Every entry should be reproduced word for word.

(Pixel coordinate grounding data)
--
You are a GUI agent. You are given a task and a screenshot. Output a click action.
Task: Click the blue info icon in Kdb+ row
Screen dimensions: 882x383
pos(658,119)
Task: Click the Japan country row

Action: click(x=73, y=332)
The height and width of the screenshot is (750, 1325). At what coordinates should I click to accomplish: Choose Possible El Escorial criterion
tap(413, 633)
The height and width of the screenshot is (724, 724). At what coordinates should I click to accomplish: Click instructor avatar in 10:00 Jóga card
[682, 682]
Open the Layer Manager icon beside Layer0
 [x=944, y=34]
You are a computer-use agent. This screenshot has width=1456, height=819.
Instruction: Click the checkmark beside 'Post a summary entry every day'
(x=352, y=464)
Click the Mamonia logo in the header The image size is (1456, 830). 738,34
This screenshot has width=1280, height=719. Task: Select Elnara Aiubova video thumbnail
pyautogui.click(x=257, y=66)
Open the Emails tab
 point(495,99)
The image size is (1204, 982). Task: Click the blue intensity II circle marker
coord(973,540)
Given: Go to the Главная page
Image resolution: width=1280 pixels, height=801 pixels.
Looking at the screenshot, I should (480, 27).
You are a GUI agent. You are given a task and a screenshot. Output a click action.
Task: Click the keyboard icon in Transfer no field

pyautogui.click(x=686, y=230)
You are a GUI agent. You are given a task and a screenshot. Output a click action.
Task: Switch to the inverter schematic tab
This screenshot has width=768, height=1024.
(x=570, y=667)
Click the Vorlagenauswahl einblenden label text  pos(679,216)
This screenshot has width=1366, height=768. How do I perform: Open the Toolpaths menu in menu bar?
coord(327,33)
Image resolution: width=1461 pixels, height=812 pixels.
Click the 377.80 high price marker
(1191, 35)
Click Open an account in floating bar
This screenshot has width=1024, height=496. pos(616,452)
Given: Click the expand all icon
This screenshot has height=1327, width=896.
--
RESPONSE BELOW:
You are a GUI agent. You are given a task and a screenshot. Output a click action.
Task: Click the blue info icon in Kdb+ row
Screen dimensions: 882x383
pos(658,119)
Task: Click the Japan country row

Action: click(x=73, y=332)
The height and width of the screenshot is (750, 1325). At what coordinates should I click to accomplish: Choose Possible El Escorial criterion
tap(413, 633)
The height and width of the screenshot is (724, 724). At what coordinates should I click to accomplish: Click instructor avatar in 10:00 Jóga card
[682, 682]
Open the Layer Manager icon beside Layer0
 [x=944, y=34]
You are a computer-use agent. This screenshot has width=1456, height=819.
Instruction: Click the checkmark beside 'Post a summary entry every day'
(x=352, y=464)
Click the Mamonia logo in the header The image size is (1456, 830). 738,34
This screenshot has width=1280, height=719. Task: Select Elnara Aiubova video thumbnail
pyautogui.click(x=257, y=66)
Open the Emails tab
 point(495,99)
The image size is (1204, 982). Task: Click the blue intensity II circle marker
coord(973,540)
Given: Go to the Главная page
Image resolution: width=1280 pixels, height=801 pixels.
Looking at the screenshot, I should (480, 27).
You are a GUI agent. You are given a task and a screenshot. Output a click action.
Task: Click the keyboard icon in Transfer no field

pyautogui.click(x=686, y=230)
You are a GUI agent. You are given a task and a screenshot. Output a click action.
Task: Switch to the inverter schematic tab
This screenshot has width=768, height=1024.
(x=570, y=667)
Click the Vorlagenauswahl einblenden label text  pos(679,216)
This screenshot has width=1366, height=768. How do I perform: Open the Toolpaths menu in menu bar?
coord(327,33)
Image resolution: width=1461 pixels, height=812 pixels.
Click the 377.80 high price marker
(1191, 35)
Click Open an account in floating bar
This screenshot has width=1024, height=496. pos(616,452)
Given: Click the expand all icon
This screenshot has height=1327, width=896.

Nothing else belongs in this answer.